SELECTION →
§ §

But much better would be that pointing out that someone was in fact doing harm would not be seen as punishment, if they stop when this is pointed out. In the world in which doing things is appreciated and rewarded, saying "I see you trying to do a thing! I think it's harmful and you should stop." and you saying "oops!" should net you points without me having to say "POINTS!"

comment by Benquo · 2019-07-17T15:18:46.374Z · score: 4 (2 votes) · LW · GW
But much better would be that pointing out that someone was in fact doing harm would not be seen as punishment, if they stop when this is pointed out. In the world in which doing things is appreciated and rewarded, saying "I see you trying to do a thing! I think it's harmful and you should stop." and you saying "oops!" should net you points without me having to say "POINTS!"

Huh. I think part of what's bothering me here is that I'm reading requests to award points (on the assumption that otherwise people will assign credit perversely) as declaring intent to punish me if I publicly change my mind in a way that's not savvy to this game, insofar as implying that perverse norms are an unchangeable fait accompli strengthens those norms.

comment by Zvi · 2019-07-17T17:36:21.589Z · score: 2 (1 votes) · LW · GW

Ah. That's my bad for conflating my mental concept of "POINTS!" (a reference mostly to the former At Midnight show, which I've generalized) with points in the form of Karma points. I think of generic 'points' as the vague mental accounting people do with respect to others by default. When I say I shouldn't have to say 'points' I meant that I shouldn't have to say words, but I certainly also meant I shouldn't have to literally give you actual points!

And yeah, the whole metaphor is already a sign that things are not where we'd like them to be.

comment by Benquo · 2019-07-17T20:51:20.569Z · score: 2 (1 votes) · LW · GW

I didn't think I was disagreeing with you - I meant to refer to the process of publicly explicitly awarding points to offset the implied reputational damage

comment by Zvi · 2019-07-17T21:37:22.702Z · score: 2 (1 votes) · LW · GW

Ah again, thanks for clarifying that.

comment by Zvi · 2019-07-15T20:51:46.858Z · score: 4 (2 votes) · LW · GW

(1) Glad you asked! Appreciate the effort to create clarity.

Let's start off with the recursive explanation, as it were, and then I'll give the straightforward ones.

§ §

STATED PROBLEM A →
Transcribe the comment thread from "Ah. That's my" to "them to be.".

RECORD SET →
§ §

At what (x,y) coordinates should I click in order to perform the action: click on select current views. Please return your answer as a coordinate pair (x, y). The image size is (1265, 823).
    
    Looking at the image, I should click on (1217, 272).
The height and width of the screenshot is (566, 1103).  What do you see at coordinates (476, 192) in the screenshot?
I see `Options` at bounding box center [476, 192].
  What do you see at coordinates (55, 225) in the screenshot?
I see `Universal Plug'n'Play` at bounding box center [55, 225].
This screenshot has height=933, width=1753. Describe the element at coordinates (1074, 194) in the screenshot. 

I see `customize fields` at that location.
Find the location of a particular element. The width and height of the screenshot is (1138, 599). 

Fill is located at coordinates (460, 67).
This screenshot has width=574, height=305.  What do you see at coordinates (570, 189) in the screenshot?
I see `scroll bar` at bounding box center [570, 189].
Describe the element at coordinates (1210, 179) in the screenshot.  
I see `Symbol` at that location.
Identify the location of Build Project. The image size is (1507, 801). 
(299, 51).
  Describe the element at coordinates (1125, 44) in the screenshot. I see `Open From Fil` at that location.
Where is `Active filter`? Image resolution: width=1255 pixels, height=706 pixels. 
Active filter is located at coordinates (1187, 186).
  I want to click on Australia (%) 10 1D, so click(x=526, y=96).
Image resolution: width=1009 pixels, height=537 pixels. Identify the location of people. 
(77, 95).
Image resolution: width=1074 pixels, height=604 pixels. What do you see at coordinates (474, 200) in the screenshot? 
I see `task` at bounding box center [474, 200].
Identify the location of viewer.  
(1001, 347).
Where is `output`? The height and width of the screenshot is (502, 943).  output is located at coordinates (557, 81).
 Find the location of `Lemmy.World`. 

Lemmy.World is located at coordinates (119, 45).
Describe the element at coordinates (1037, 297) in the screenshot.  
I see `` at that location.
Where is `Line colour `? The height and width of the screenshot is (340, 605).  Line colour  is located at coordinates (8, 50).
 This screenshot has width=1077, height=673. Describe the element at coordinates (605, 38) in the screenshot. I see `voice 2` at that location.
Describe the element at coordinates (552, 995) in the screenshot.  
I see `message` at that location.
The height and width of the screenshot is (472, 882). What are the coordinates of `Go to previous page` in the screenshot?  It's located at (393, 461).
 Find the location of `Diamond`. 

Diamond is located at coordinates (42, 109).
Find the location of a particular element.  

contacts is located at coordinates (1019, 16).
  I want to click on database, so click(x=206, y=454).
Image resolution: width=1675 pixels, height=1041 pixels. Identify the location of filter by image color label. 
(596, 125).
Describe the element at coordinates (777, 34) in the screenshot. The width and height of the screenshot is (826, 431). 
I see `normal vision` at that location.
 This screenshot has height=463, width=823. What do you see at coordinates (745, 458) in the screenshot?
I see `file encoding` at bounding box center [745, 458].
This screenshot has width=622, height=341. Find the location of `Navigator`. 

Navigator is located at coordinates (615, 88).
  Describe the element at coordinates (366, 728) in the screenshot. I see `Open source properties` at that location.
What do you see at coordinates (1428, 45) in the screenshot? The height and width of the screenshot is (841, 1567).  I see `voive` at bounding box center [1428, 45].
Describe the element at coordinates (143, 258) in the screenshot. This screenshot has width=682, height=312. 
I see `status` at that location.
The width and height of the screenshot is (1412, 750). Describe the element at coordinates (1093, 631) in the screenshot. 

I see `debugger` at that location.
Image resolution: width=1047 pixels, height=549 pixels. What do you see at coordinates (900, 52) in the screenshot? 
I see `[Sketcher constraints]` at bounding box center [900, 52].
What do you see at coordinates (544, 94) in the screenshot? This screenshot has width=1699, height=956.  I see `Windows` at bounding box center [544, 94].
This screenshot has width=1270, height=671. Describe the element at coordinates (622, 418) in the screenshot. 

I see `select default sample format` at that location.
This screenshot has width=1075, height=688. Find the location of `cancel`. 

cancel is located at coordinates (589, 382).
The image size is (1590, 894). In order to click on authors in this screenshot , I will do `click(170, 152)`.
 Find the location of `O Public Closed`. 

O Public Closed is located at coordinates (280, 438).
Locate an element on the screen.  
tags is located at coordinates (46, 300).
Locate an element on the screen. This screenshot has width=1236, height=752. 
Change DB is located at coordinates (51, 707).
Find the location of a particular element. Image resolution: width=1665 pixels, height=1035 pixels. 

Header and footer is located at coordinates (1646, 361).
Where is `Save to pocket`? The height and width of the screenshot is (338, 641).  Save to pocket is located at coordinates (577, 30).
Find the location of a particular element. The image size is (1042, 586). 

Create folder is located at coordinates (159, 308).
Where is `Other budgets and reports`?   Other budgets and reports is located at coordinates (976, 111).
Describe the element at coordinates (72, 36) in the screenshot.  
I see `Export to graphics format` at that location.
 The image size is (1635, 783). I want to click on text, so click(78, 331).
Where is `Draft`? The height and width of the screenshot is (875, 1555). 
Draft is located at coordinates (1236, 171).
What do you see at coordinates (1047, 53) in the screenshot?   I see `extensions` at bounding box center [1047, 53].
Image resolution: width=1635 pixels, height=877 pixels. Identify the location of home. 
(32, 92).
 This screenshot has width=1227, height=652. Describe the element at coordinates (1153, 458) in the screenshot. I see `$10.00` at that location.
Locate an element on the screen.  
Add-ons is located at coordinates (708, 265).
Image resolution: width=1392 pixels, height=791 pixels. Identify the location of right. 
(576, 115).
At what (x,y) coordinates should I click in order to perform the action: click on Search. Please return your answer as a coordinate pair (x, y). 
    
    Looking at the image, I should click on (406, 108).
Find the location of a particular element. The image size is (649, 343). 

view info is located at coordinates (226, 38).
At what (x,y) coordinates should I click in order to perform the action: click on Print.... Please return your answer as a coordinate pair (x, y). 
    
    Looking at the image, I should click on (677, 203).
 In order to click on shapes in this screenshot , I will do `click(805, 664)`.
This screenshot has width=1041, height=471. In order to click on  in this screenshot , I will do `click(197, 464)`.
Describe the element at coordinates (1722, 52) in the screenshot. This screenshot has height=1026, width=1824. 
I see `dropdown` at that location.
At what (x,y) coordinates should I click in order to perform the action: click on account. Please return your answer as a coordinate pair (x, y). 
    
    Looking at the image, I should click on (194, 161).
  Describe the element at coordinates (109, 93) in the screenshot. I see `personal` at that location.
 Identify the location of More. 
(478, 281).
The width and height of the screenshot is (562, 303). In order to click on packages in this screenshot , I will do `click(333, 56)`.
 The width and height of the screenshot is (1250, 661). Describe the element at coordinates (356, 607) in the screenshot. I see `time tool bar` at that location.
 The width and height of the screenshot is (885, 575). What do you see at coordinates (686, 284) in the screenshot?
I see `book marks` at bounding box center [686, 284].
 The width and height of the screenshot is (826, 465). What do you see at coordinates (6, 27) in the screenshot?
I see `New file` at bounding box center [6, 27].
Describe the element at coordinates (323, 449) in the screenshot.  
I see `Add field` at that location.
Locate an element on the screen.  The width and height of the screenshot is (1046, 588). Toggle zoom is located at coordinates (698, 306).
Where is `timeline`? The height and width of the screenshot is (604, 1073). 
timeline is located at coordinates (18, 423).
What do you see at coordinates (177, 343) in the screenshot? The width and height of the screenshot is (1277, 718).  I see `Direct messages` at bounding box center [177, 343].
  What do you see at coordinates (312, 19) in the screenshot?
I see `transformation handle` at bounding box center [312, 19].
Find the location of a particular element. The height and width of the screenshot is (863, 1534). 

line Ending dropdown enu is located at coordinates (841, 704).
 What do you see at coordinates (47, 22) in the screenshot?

§ §

STATED PROBLEM B →
Switch "shapes" to "figures" in the records from the line with "click on Print...." to the line with "Describe the element at coordinates (109, 93)", leaving everything else unchanged, and give only those lines.

FINAL RESULT A →
Ah. That's my bad for conflating my mental concept of "POINTS!" (a reference mostly to the former At Midnight show, which I've generalized) with points in the form of Karma points. I think of generic 'points' as the vague mental accounting people do with respect to others by default. When I say I shouldn't have to say 'points' I meant that I shouldn't have to say words, but I certainly also meant I shouldn't have to literally give you actual points!

And yeah, the whole metaphor is already a sign that things are not where we'd like them to be.

FINAL RESULT B →
At what (x,y) coordinates should I click in order to perform the action: click on Print.... Please return your answer as a coordinate pair (x, y). 
    
    Looking at the image, I should click on (677, 203).
 In order to click on figures in this screenshot , I will do `click(805, 664)`.
This screenshot has width=1041, height=471. In order to click on  in this screenshot , I will do `click(197, 464)`.
Describe the element at coordinates (1722, 52) in the screenshot. This screenshot has height=1026, width=1824. 
I see `dropdown` at that location.
At what (x,y) coordinates should I click in order to perform the action: click on account. Please return your answer as a coordinate pair (x, y). 
    
    Looking at the image, I should click on (194, 161).
  Describe the element at coordinates (109, 93) in the screenshot. I see `personal` at that location.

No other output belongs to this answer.